Resource impact summary report

This summary report is based on the NICE assumptions used in the resource impact template. Users can amend the 'Population and treatments' and 'Unit costs' worksheets in the template to reflect local data and assumptions.

Financial and capacity resource impact

The key drivers of resource impact are that there is expected to be an increase in the number of inpatient stays needed because of the requirement for monitoring after the first glofitamab infusion.

The company has a commercial arrangement. This makes glofitamab available to the NHS at a discount.

Users can input the confidential price of glofitamab and amend other variables in the resource impact template.

The payment mechanism for the technology is determined by the responsible commissioner and depends on whether the technology is classified as high cost.

For further analysis or to calculate the financial and capacity impact from a commissioner (national) and provider (local) perspective, see the resource impact template.

Eligible population for glofitamab with gemcitabine and oxaliplatin

Table 1 shows the population who are eligible for and the number of people who are expected to have glofitamab with gemcitabine and oxaliplatin (Glofit-GemOx) in each of the next 3 years, excluding forecast population growth.

Table 1 Population expected to be eligible for and have Glofit-GemOx in England
Eligible population and uptake Number of people eligible for Glofit-GemOx Uptake for Glofit-GemOx (%)  Number of people having Glofit-GemOx each year 

Current practice without Glofit-GemOx

503

0

0

Year 1

503

40

201

Year 2

503

60

302

Year 3

503

70

352

The following assumptions have been used to calculate the eligible population:

  • Based on NHS Cancer Registration Statistics (England 2022), it is estimated that around 4,190 adults are diagnosed with diffuse large B-cell lymphoma each year.

  • 27% will progress after first-line treatment.

  • 89% of people with progressed disease will have second-line treatment.

  • 50% of people having a second-line treatment are not eligible for an autologous stem cell transplant (ASCT).

The market share for Glofit-GemOx is based on the NHS England submission and information provided by the NHS England clinical lead for the Cancer Drugs Fund.

Treatment options for the eligible population

The comparator treatments for the eligible population are rituximab plus gemcitabine and oxaliplatin (R-GemOx) or polatuzumab vedotin plus rituximab and bendamustine (Pola-BR).

The committee concluded that although Pola-BR use is declining, there are still some people who would have it as second-line treatment.

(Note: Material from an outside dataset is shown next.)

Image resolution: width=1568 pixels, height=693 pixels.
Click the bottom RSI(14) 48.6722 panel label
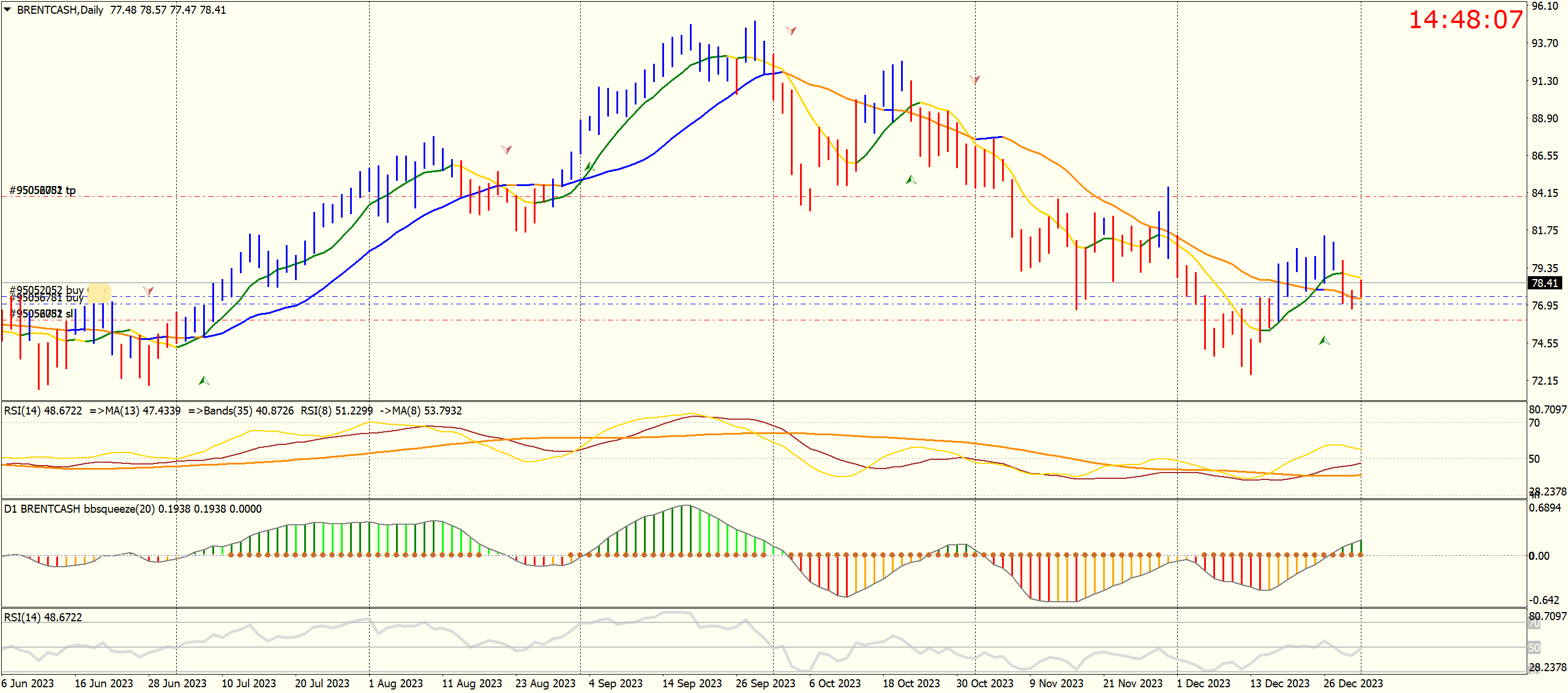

Glofit-GemOx, R-GemOx and Pola-BR are all administered as an intravenous infusion.

For more information about the treatments, such as dose and average treatment duration, see the resource impact template

Key information

Table 2 Key information

Time from publication to routine commissioning funding

90 days

Programme budgeting category

02I Cancer, Haematological

Commissioner

NHS England

Provider

Secondary care - acute

Pathway position

Second line

About this resource impact summary report

This resource impact summary report accompanies the NICE technology appraisal guidance on glofitamab with gemcitabine and oxaliplatin for treating relapsed or refractory diffuse large B-cell lymphoma' and should be read with it.